-------- Trecho do documento
A Indústria do Cinema


Por trás de toda arte há um empreendedor tentando descobrir como obter lucro. Haja cuidado, muito cuidado antes de se condenar este fato. A capitalização da arte – a formação de toda uma indústria ao seu redor – é um gerador de riqueza e um dos principais incentivos para o surgimento de novos artistas. Uma indústria forte fornece estrutura e oportunidades para novos talentos e, mesmo que um dos (inevitáveis) efeitos colaterais seja a promoção da “cultura de massas”, é difícil imaginar uma divulgação mais eficiente da arte do que a promovida pela organização capitalista.

A indústria do cinema surgiu junto com as primeiras câmeras dos irmãos Lumière, que dominariam a produção de câmeras na Europa (Thomas Edison monopolizou os EUA com seu próprio modelo de câmeras). De fato, antes de ser arte, o “cinema” – ainda sem esse nome – foi mais um modelo de entretenimento barato: empresários construíam grandes barracas onde eram exibidos vários curtas (nada mais do que gravações quaisquer do cotidiano urbano, raramente com mais de cinco minutos cada). Essas barracas – “nickelodeons”, como eram chamadas – só se tornariam salas profissionais quando alguns artistas/empresários descobriram que poderiam fazer algo mais duradouro e sério com as câmeras; eram homens cuja visão artística quase sempre vinha imbuída de um enorme talento para a atração de multidões: D. W. Griffith, Cecil B. DeMille, os irmãos Warner e o próprio Charles Chaplin.
----------------
-------- Lista de dados
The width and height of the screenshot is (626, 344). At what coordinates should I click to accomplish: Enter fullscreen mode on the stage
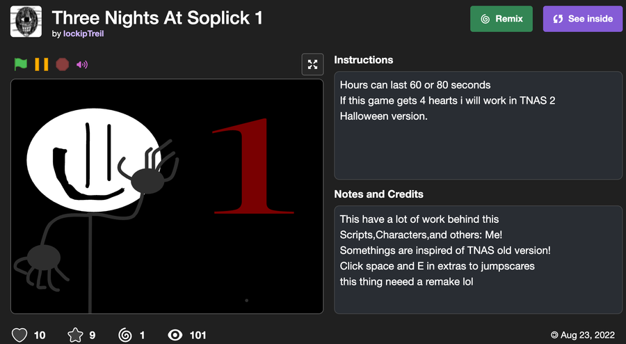[312, 64]
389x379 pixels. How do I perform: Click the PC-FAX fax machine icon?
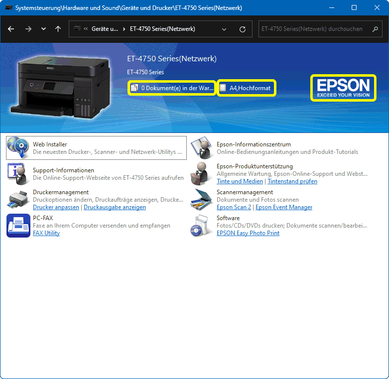[x=18, y=225]
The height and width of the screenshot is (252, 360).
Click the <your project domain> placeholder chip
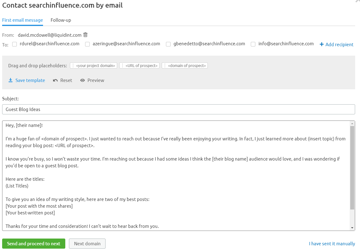tap(94, 65)

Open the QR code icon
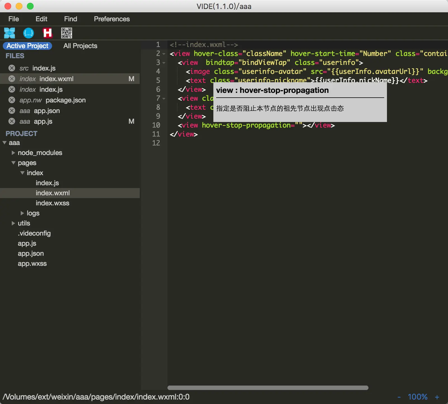pos(67,33)
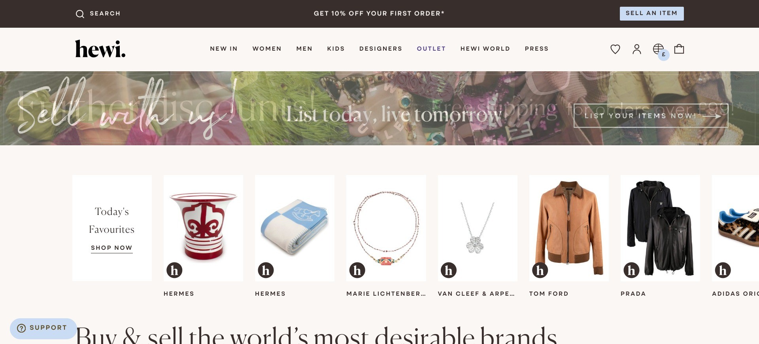Open the Designers menu
The image size is (759, 344).
pyautogui.click(x=380, y=49)
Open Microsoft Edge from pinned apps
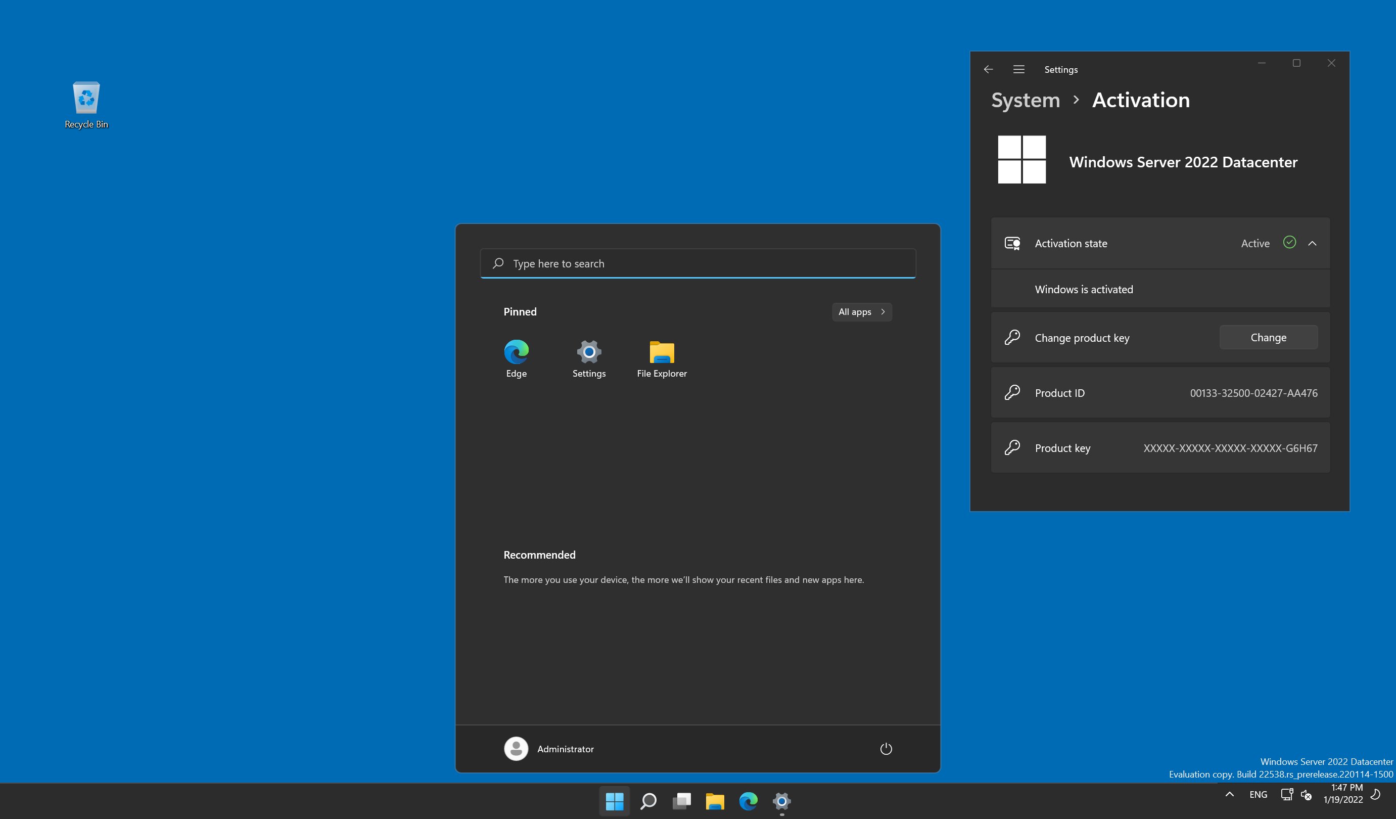1396x819 pixels. (516, 352)
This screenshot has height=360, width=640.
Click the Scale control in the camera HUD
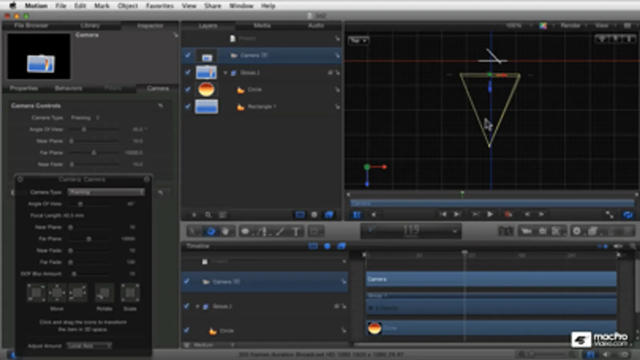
----------------
◆ Tarefas obrigatórias
(A) No texto sobre a indústria do cinema, como eram chamadas as barracas onde os empresários exibiam vários curtas?
(B) Reproduza fielmente o texto sobre a indústria do cinema desde "Por trás de" até "pela organização capitalista.", incluindo essas palavras.

◆ As respostas
(A) Eram chamadas de “nickelodeons”.

(B)
Por trás de toda arte há um empreendedor tentando descobrir como obter lucro. Haja cuidado, muito cuidado antes de se condenar este fato. A capitalização da arte – a formação de toda uma indústria ao seu redor – é um gerador de riqueza e um dos principais incentivos para o surgimento de novos artistas. Uma indústria forte fornece estrutura e oportunidades para novos talentos e, mesmo que um dos (inevitáveis) efeitos colaterais seja a promoção da “cultura de massas”, é difícil imaginar uma divulgação mais eficiente da arte do que a promovida pela organização capitalista.